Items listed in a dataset

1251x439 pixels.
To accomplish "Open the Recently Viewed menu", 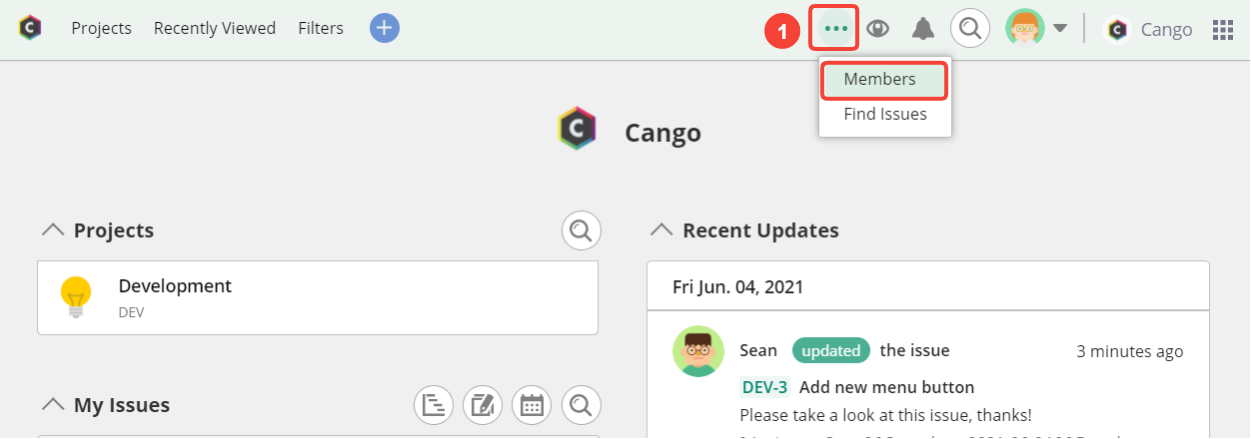I will click(x=215, y=28).
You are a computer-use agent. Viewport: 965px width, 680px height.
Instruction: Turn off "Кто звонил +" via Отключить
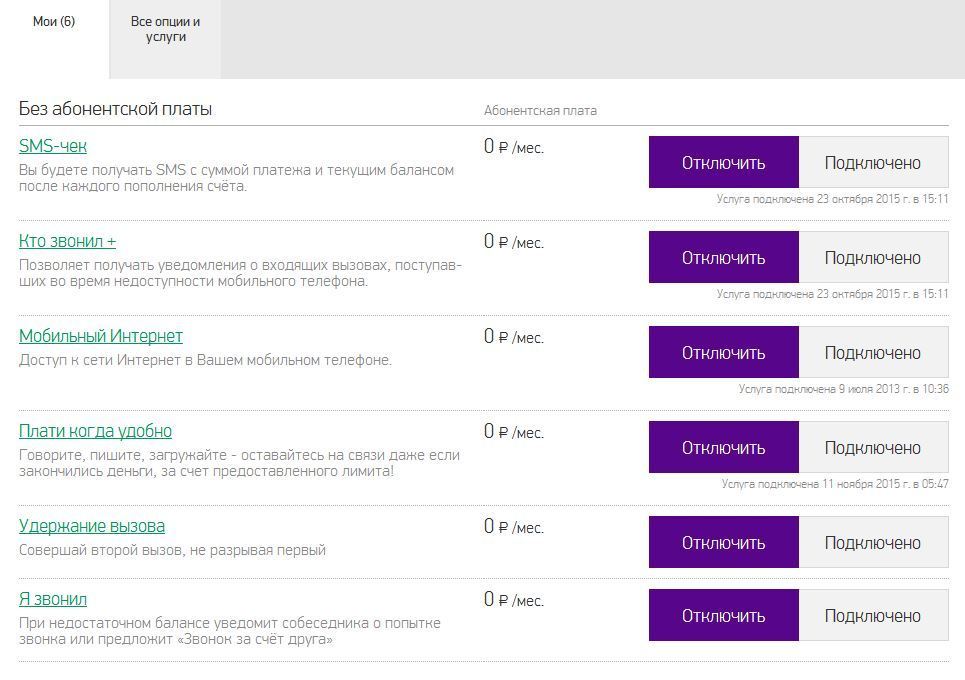click(x=724, y=257)
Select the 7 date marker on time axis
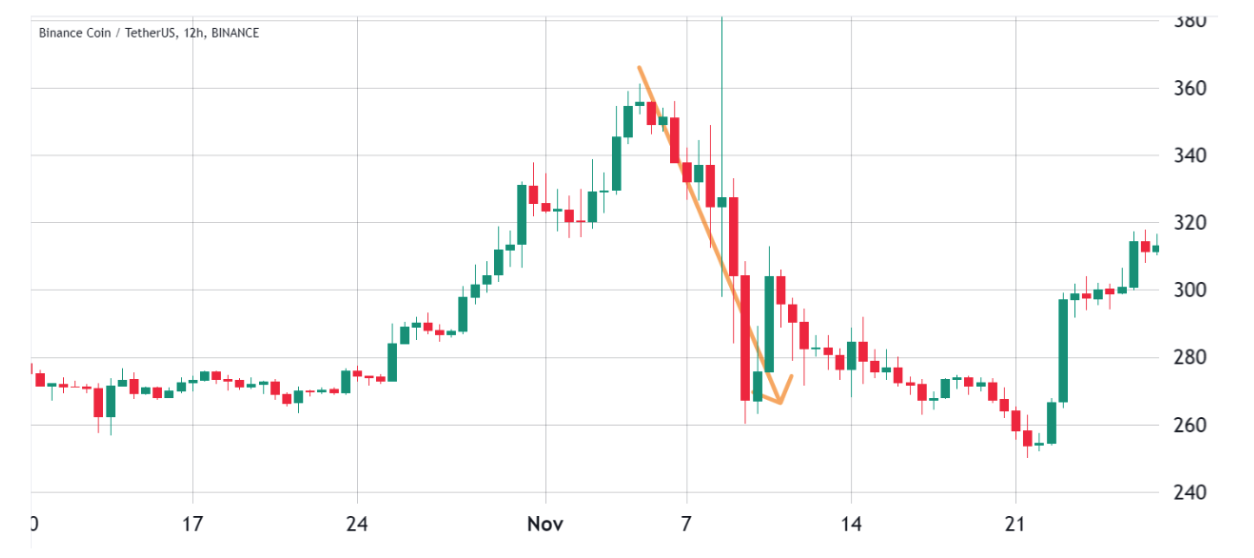 coord(687,523)
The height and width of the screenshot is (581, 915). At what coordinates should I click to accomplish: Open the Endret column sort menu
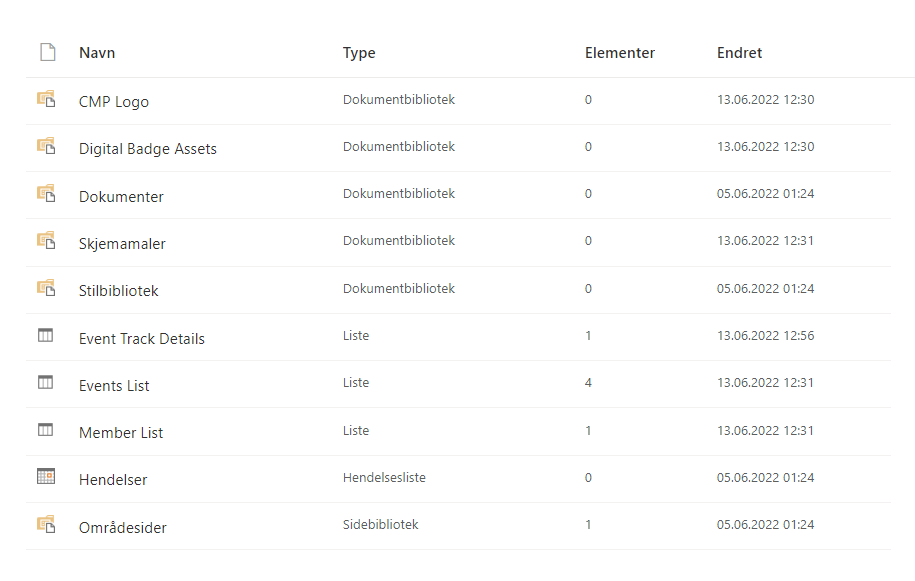tap(739, 52)
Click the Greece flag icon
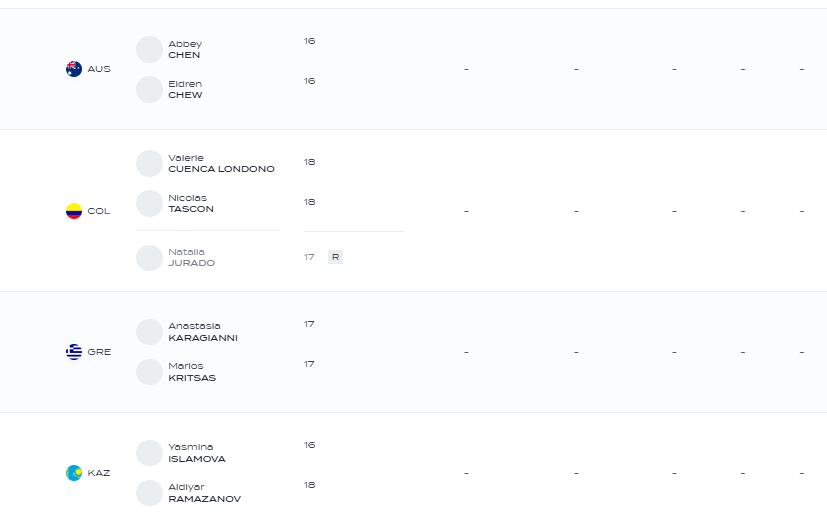Screen dimensions: 827x521 point(74,352)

BRIEF: Retype, word for word, the lines from the one with "Select the 7 date marker on time axis" through the last line of the entries above, and only those lines. Leave pictures out.

RESPONSE AREA:
Select the 7 date marker on time axis
 coord(687,523)
The height and width of the screenshot is (581, 915). At what coordinates should I click to accomplish: Open the Endret column sort menu
tap(739, 52)
Click the Greece flag icon
Screen dimensions: 827x521 point(74,352)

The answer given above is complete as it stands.